━━━ Excerpted data
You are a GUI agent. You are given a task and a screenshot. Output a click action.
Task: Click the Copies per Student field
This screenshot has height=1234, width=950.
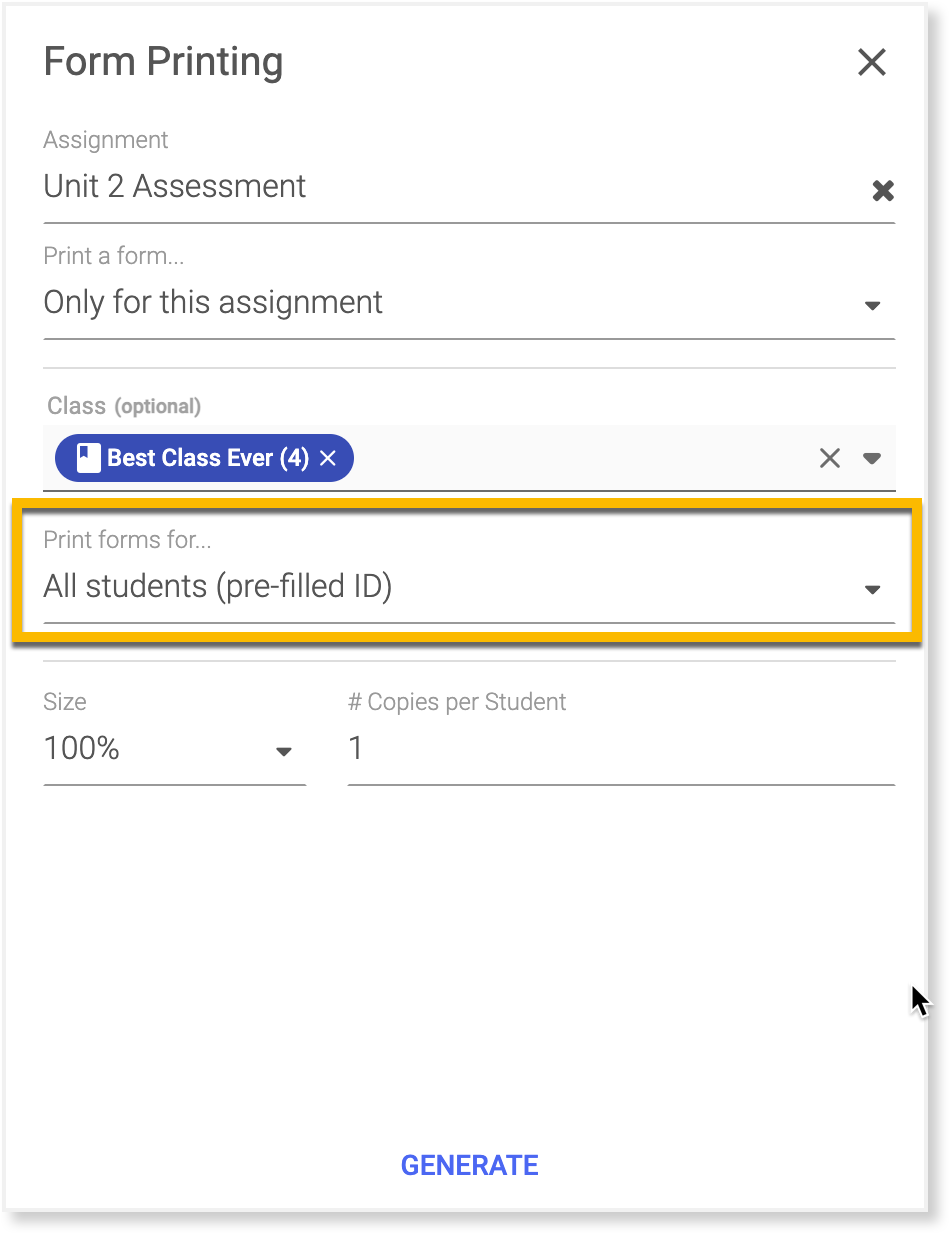click(621, 748)
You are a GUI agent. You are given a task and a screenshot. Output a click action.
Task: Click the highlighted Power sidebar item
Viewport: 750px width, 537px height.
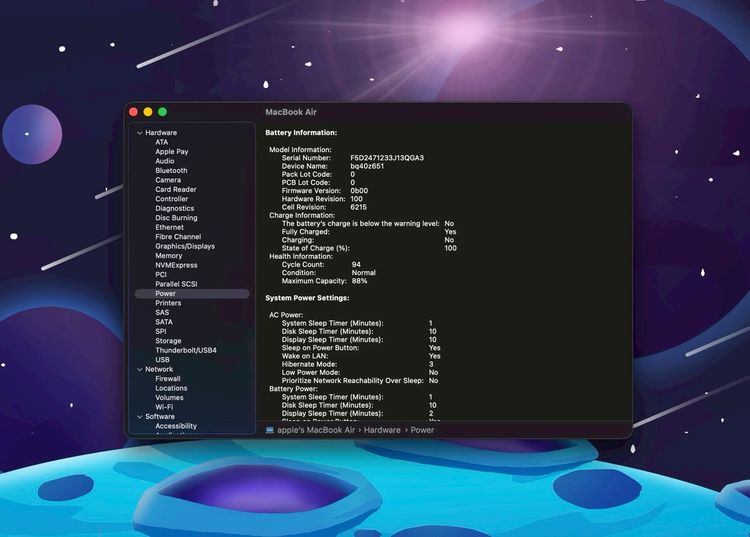166,294
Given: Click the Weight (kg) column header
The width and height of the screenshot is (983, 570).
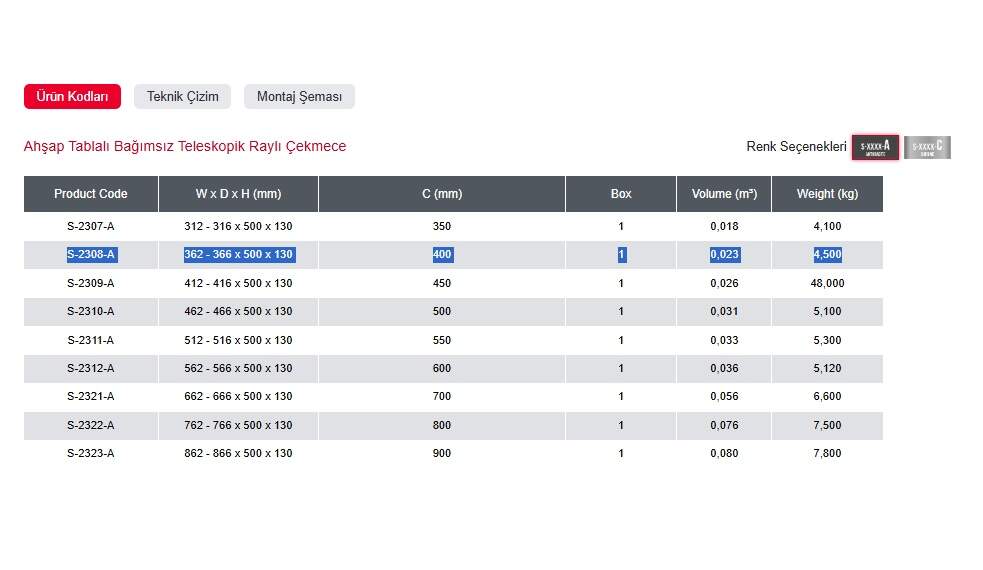Looking at the screenshot, I should [827, 194].
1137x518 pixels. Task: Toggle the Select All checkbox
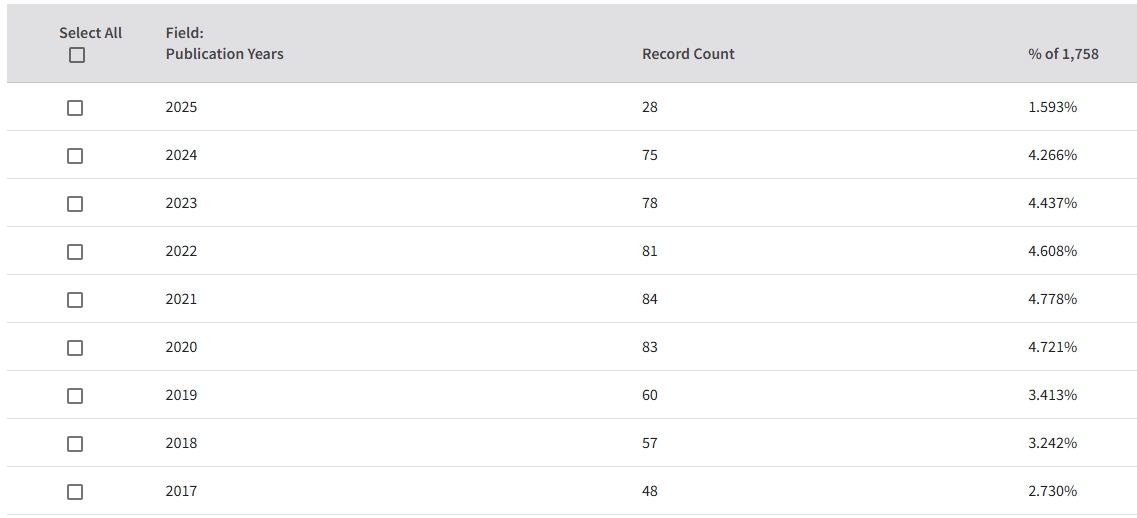[x=77, y=56]
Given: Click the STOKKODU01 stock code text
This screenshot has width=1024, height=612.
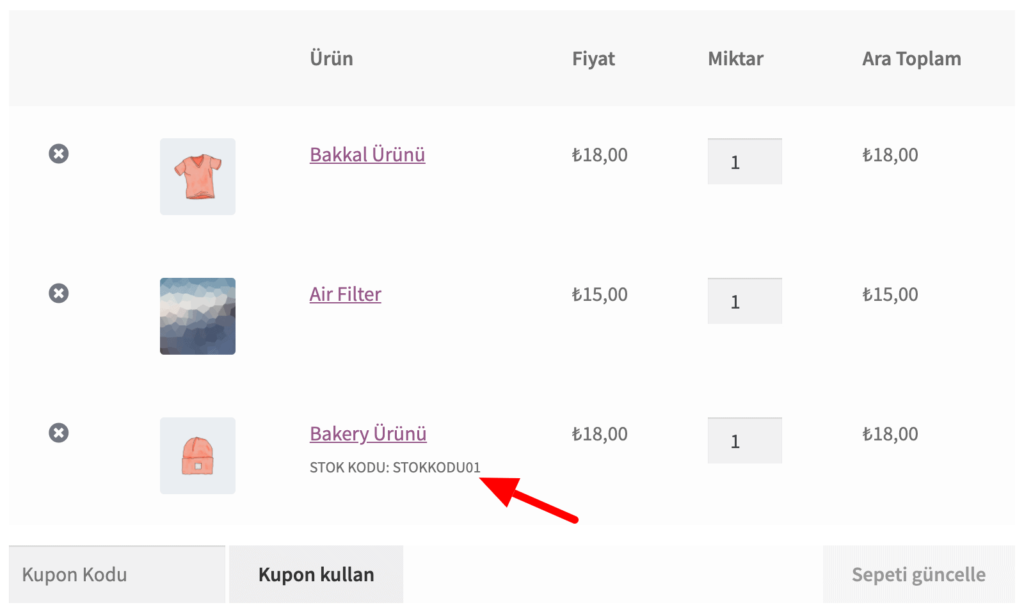Looking at the screenshot, I should [394, 466].
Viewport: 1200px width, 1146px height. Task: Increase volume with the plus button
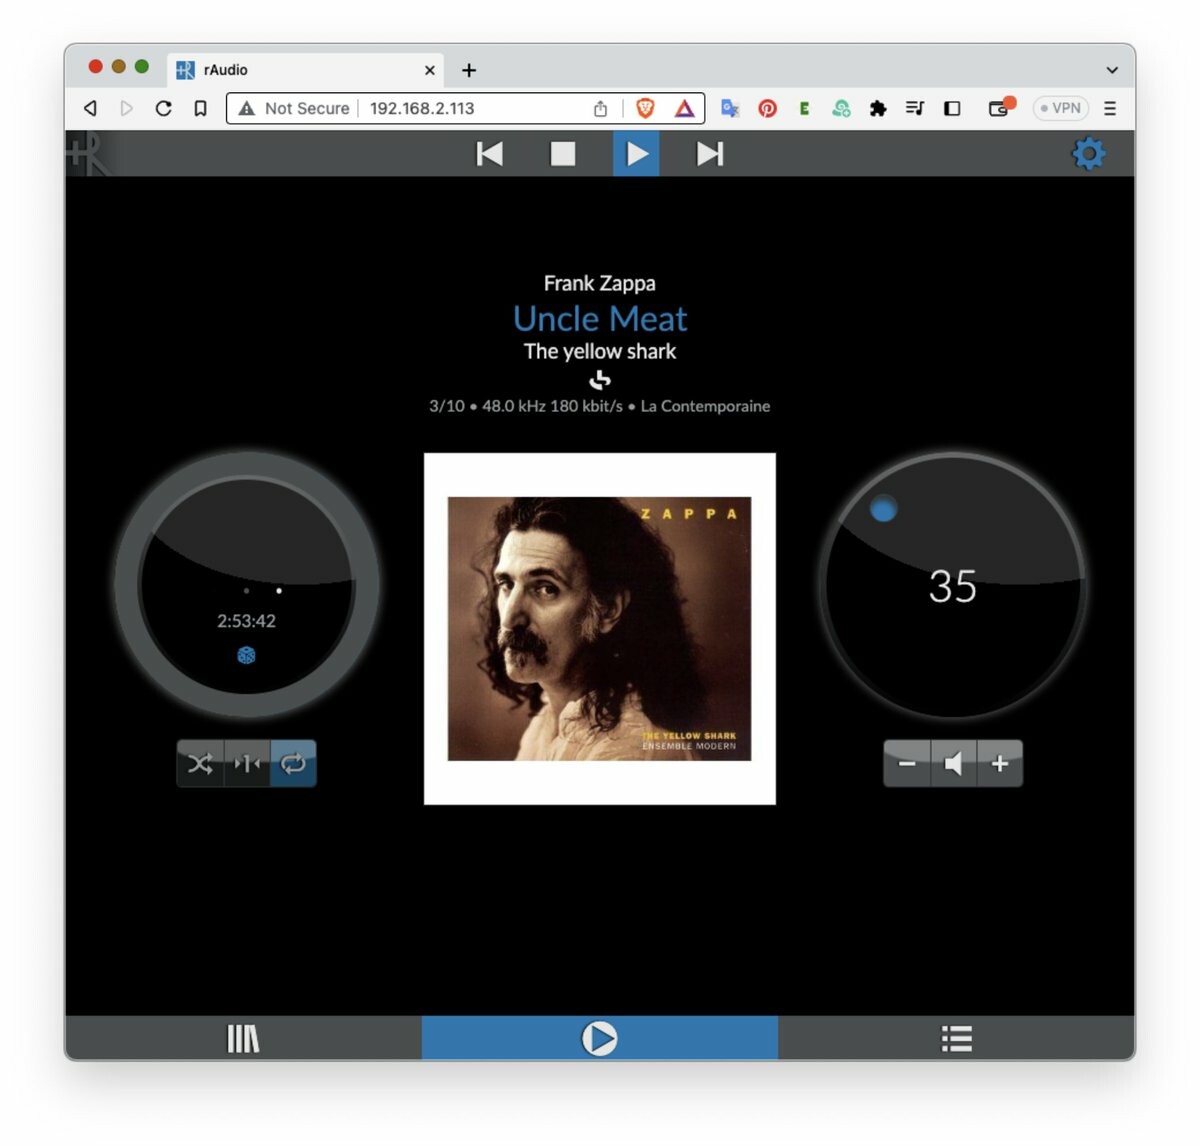999,764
━━━━━━
No pictures belong in the copy. Transcribe every entry exactly.

You are a GUI agent. You are given a task and a screenshot. Output a click action.
Task: Click the Copies per Student field
This screenshot has height=1234, width=950.
click(621, 748)
You are a GUI agent. You are given a task and a screenshot. Output a click action.
Task: Click the highlighted Power sidebar item
Viewport: 750px width, 537px height.
166,294
Given: Click the Weight (kg) column header
The width and height of the screenshot is (983, 570).
Looking at the screenshot, I should [827, 194].
1137x518 pixels. Task: Toggle the Select All checkbox
[x=77, y=56]
Given: Click the STOKKODU01 stock code text
This screenshot has width=1024, height=612.
Looking at the screenshot, I should [394, 466].
Viewport: 1200px width, 1146px height. Task: Increase volume with the plus button
999,764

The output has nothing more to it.